Denys Arcand est la preuve que les cinéastes, ce n’est pas comme le vin, ils ne se bonifient pas forcément avec les années. Quatre ans après Les Invasions barbares, le cinéaste québecois remet donc le couvert avec cet Âge des ténèbres bien plus médiocre que le quotidien du personnage qu’il s’attache à décrire. Le cru 2007 a donc un sale goût de vinaigre.
Denys Arcand, malgré la quantité impressionnante de prix qu’il a remportée aux quatre coins du monde, c’est un peu le néant du cinéma. Les Invasions barbares (pourtant lauréat de quatre César, d’un Oscar, de deux prix à Cannes, sans compter les « Génies » au Canada) en était la preuve évidente : aucune notion du hors-champ, un montage réduit à l’équation la plus simple possible (1 image + 1 image = 2 images), une alternance monotone de champs et de contrechamps, une image laide, des situations improbables (Marie-Josée Croze en droguée avec un teint à poser pour L’Oréal), des dialogues très pompeux, des situations larmoyantes et un brin réactionnaires où l’on apprend que les idéaux (qu’ils soient perdus ou non) n’appartiennent certainement pas à la nouvelle génération. Comblé par cette avalanche de prix que l’on peut jugée imméritée, le cinéaste a eu la grandeur de revenir un temps sur Terre pour se poser cette question essentielle : « Est-ce qu’il y a quelqu’un qui aimerait être à ma place ?» Du coup, le cinéaste a tenté de s’imaginer ce que pouvait être le quotidien d’un homme qui a tout raté, banal au point que tout le monde l’ignore, femmes et filles compris. Et puis avec un peu de chance, ce portrait pitoyable fonctionnerait auprès d’un public qui, après tout, doit avoir une vie bien morne également.

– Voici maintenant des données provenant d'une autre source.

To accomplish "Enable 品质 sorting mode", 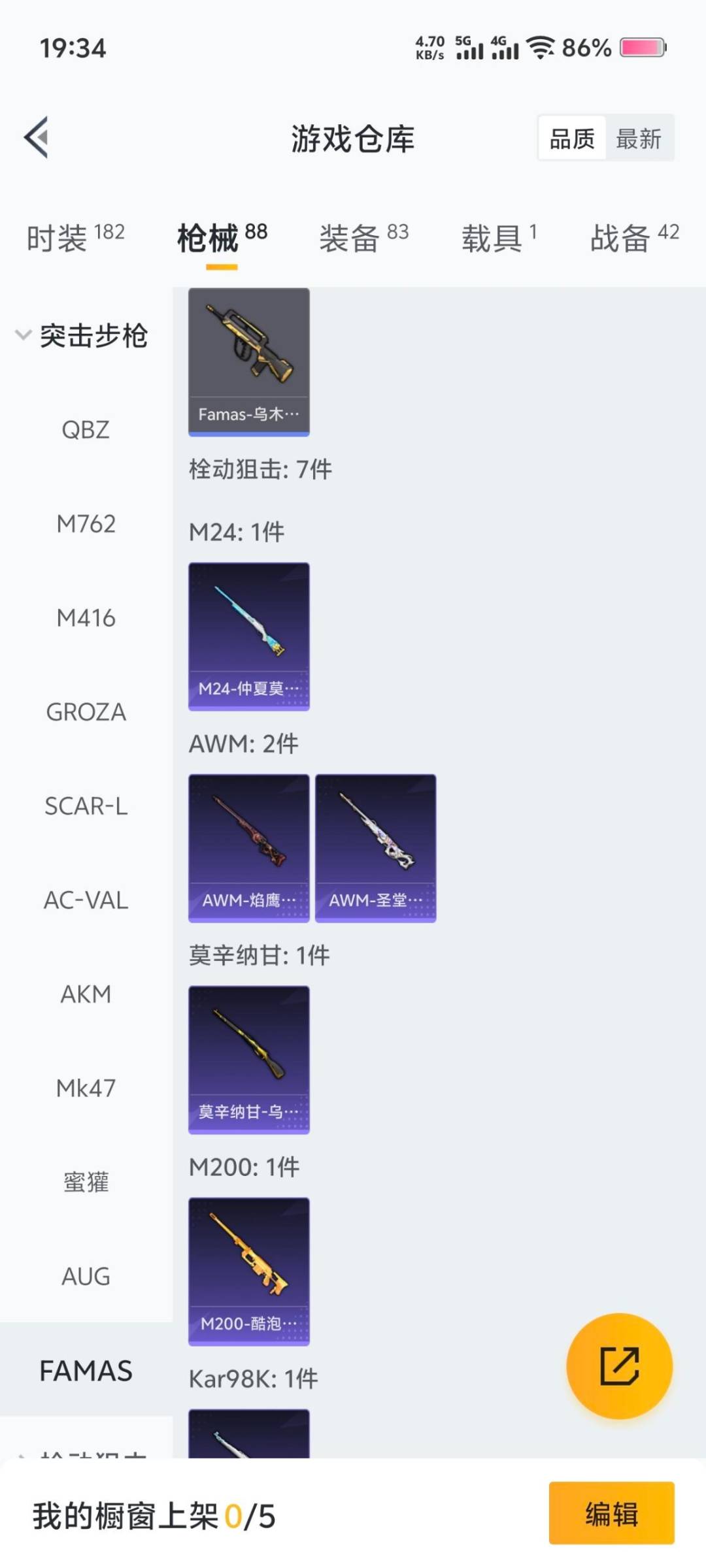I will 572,139.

Voilà donc comment Jean-Marc Leblanc est né : un jeune quinquagénaire qui, en plus d’avoir un boulot administratif chiant comme la mort, doit cohabiter avec une horde de femmes pas très arrangeantes. Entre la chef, forcément rigide parce que hiérarchiquement supérieure à lui, sa femme, working girl sous amphétamines qui a renoncé à son rôle de femme et de mère pour sa carrière professionnelle, et ses filles, scotchées à leur portable ou à leur MP3 (foutu 21e siècle), le « sexe faible », ce n’est pas de la tarte, sauf peut-être une collègue de boulot conciliante qui ne jouera jamais les emmerdeuses en raison de son homosexualité. Finalement, rien ne vaut donc les bons vieux fantasmes où les femmes, à défaut d’être des boulets, sont des bombasses prêtes à tous les excès (sexuels, bien évidemment). Se bousculent alors Diane Kruger (le versant blond de Monica Belluci : une filmographie internationale sans aucune cohérence) et Emma de Caunes en improbable journaliste survoltée, toujours prête à baisser la culotte dès que Jean-Marc Leblanc incarne, au gré de ses rêves éveillés, un auteur réputé, un acteur reconnu ou encore un homme politique victorieux.

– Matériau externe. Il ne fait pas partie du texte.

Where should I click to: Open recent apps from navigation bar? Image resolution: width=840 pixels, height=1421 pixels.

Si la mise en scène est dépourvue de virtuosité et ne pose aucun enjeu de montage alors que le sujet aurait parfaitement pu s’y prêter, ce qui choque avant tout dans L’Âge des ténèbres, c’est la totale laideur du monde qu’Arcand dépeint avec un cynisme et une complaisance non avenus. Dans les embouteillages, les automobilistes s’agressent entre eux ou hurlent à leur portable ; dans les lieux publics, tout le monde porte un masque sur le visage pour se protéger d’une épidémie ; dans les administrations, les pauvres gens-moutons attendent pour rien ou se voient exiger de rembourser un lampadaire renversé lors d’un terrible accident qui leur a coûté les jambes (et dont ils ne sont même pas responsables) ; dans les maisons de retraites, les vieilles dames meurent dans la plus sordide des solitudes sans qu’on puisse soulager leur douleur ; même à la maison, tout part en sucette lorsque la fille aînée, qui n’a jamais eu le moindre contact verbal avec son père, fait soudainement preuve de certains talents oraux avec son jeune voisin. C’est donc un monde en déperdition qu’on veut nous montrer, mais c’est une vision d’un autre âge, celle d’un réactionnaire de gauche qui met dans le même sac, et sans aucune distinction, progrès technologique, libéralisme, et disparition totale du lien social. S’il avait fait preuve d’un peu plus de subtilité et canalisait un peu mieux son aigreur, certainement que le film aurait dépassé le stade de la médiocrité mais, définitivement, il semblerait que Denys Arcand est au cinéma de fiction ce que Michael Moore est au documentaire : un imposteur.